Thursday, June 5, 2008

With a little help from my [friend]

Grocery day wasn't bad at all! I had a meeting at church yesterday evening and went by the market on the way home. I had two tools: A list and a book called To Buy or Not to Buy Organic by Cindy Burke. The book is excellent and I probably will buy it, just for the shopping guide that starts on page 157. I stayed in budget but only because I passed on the $8.99 organic cherries (you should never buy conventionally grown cherries, according to Burke, who has done an insane amount of research).

We pick up Larry from camp tomorrow. We haven't received any news of him despite my equipping him with stamped, pre-addressed postcards. Which means either he misplaced them or is having such a great time he forgot them. I hope it's the latter.

Today is Geddy's and my wedding anniversary. Some of the highlights of our wedding day included:
-- His brother's truck breaking down so he couldn't attend
-- His dad's broken foot
-- Forgetting the rings so that our friend Marianne had to break into his parents' house to retrieve them
-- My forgetting to give out the roses I'd chosen for G's mom, my mom and my Gram
-- The air conditioning going out at my parents' house, where we were changing to leave for our honeymoon in the 90-plus degree heat
-- Almost missing the late check-in at our hotel
-- Our romantic wedding night dinner at Chick-Fil-A

I'm glad to have funny stories about our sweet little wedding. I'm thankful for the church friends who made the food for the reception, for the work friends who had such a vested interest in our relationship and for everyone who supported us then and lift us up now. I am a blessed woman to have found such an incredible person to share my life and I am a better person because he married me.

So, happy 15th anniversary to us, and may the next leg of our journey be as amazing as this one!

Wednesday, June 4, 2008

Grocery day is looming

I have to go grocery shopping Friday and I don't wanna.

Grocery shopping used to be my favorite thing. I loved using coupons, looking for sales, triumphantly returning from six different stores with free and almost-free items.

And then food allergies took over our life.

And gas prices shot through the roof.

Now, it's all about trying to squeeze organic/local fruits and vegetables, meats, eggs and dairy into a previously tiny grocery budget. The budget had to grow and we're feeling it. Factor in a new commitment to healthier personal care products (see Skin Deep), and we're spending more than ever just to eat and stay clean.

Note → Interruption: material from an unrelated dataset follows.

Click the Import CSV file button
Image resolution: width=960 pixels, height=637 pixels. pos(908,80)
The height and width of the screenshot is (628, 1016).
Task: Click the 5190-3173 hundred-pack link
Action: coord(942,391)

I am so thankful for the blessing of a good salary but I still feel oddly guilty using more of it to buy less health-harming groceries. However, when I see that the combination of allergy immunotherapy and better food/toiletries results in noticeably healthier children, I am determined to continue down this path.

Before the past couple of weeks, I hadn't been seriously ill since 2003. I think it's time I started working on my health as well!

Sunday, June 1, 2008

Koombya, Larry

We dropped Larry off for a week of church camp this evening. No one in our family ever has gone, but it seemed like a great chance for Larry to stretch his wings a bit.

When we finished registration and found Larry's cabin, there were his two best friends! They had decided to come at the last minute, so Larry was thrilled. They took off to the pool as soon as we got him settled, and he just sort of waved goodbye. He is going to have such a good time we're probably going to have to pry him off the premises come Friday.

I am feeling a good bit better but still am slightly bewildered at the amount of medication I have to take. It's hard to master the art of taking acid blockers 15-30 minutes before I eat and then remember to take the antibiotics -- three enormous pills -- during my meal. I have three more days of eye drops and 10 more days of H. pylori cocktail, and then I'm back on Prevacid every day -- at least until I have the upper GI done.

But the head and throat pain are gone and that's worth a lot. I'll just be glad to have some energy again.